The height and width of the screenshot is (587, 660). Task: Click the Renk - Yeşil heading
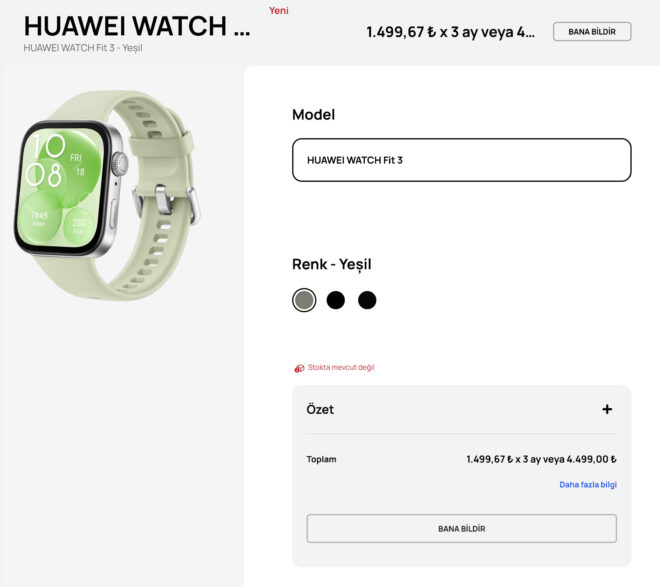pyautogui.click(x=332, y=264)
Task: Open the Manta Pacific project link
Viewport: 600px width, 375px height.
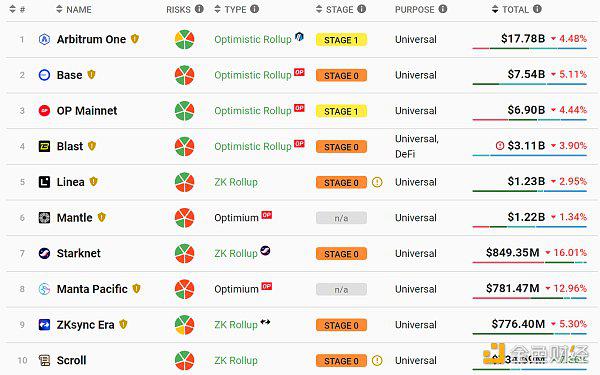Action: [x=92, y=289]
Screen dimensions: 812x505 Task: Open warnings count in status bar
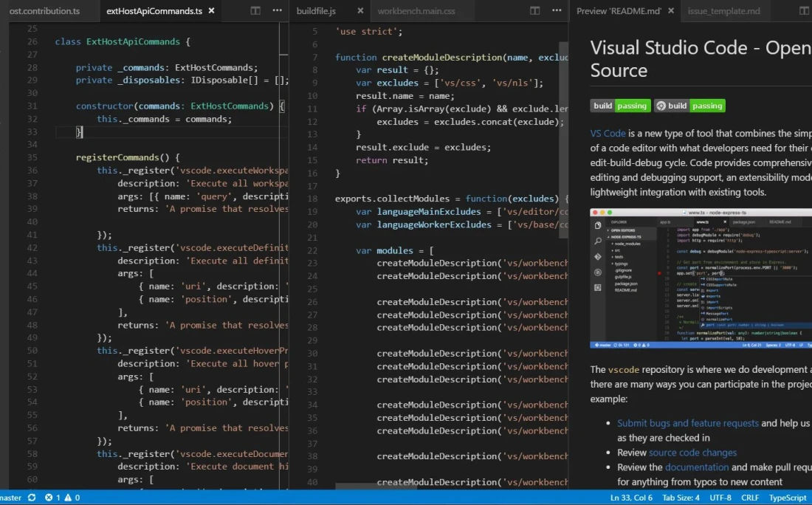[72, 498]
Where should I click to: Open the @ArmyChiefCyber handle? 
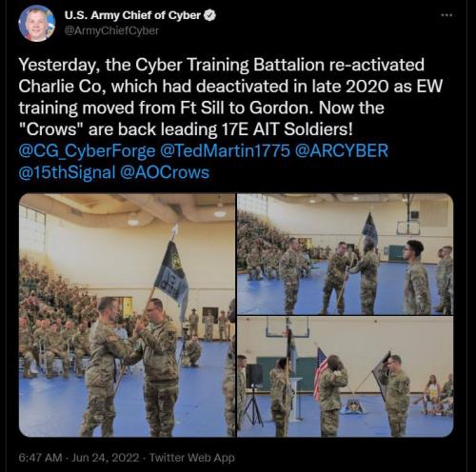coord(111,30)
++++++++++
Exercise requirements: Return each entry exactly as it appears above, but exclude the pictures.

Answer to the exercise:
The height and width of the screenshot is (587, 660). Task: Click the Renk - Yeşil heading
pyautogui.click(x=332, y=264)
Task: Open the Manta Pacific project link
Viewport: 600px width, 375px height.
Action: [x=92, y=289]
Screen dimensions: 812x505 Task: Open warnings count in status bar
[72, 498]
Where should I click to: Open the @ArmyChiefCyber handle? 
coord(111,30)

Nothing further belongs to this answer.